Moreover, the final sentence of Section 13 provides that " [t]he Plan and its associated trusts shall continue in effect and survive any Change of Control and any successor to the Company shall assume the obligations of the Company under the Plan." Plan, § 13. If " Participants" and " Retired Participants" were one and the same, and if Section 13 were meant to cover " Retired Participants" also, then there were be no point in directing that the " Plan" continue in effect and survive any COC, because there would be no longer any individuals for whose benefit the Plan and its associated trusts could operate.
As remand to the Compensation Committee would be futile, the Court hereby vacates the 2007 and 2008 decisions terminating Plaintiffs' benefits under SERP I.
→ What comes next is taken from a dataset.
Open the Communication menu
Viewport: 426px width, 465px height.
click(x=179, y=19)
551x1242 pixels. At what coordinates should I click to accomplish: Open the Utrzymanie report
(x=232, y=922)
For the foregoing reasons, Plaintiffs' motion for summary judgment (Dkt #56) is granted to the extent that Court determines the following: (1) the lump sum payments made in October 2007, violated ERISA; (2) the direction to the SERP I trustee to discontinue Plaintiffs' monthly payments violated ERISA; (3) the refusal to pay any further monthly benefits required under SERP I since October 1, 2007, violated ERISA; and (4) the termination of SERP I violated ERISA. Defendants' motion for summary judgment (Dkt #55) is denied. In calculating Plaintiffs' damages, Defendants are entitled to a credit for the lump-sum payments already paid to Plaintiffs.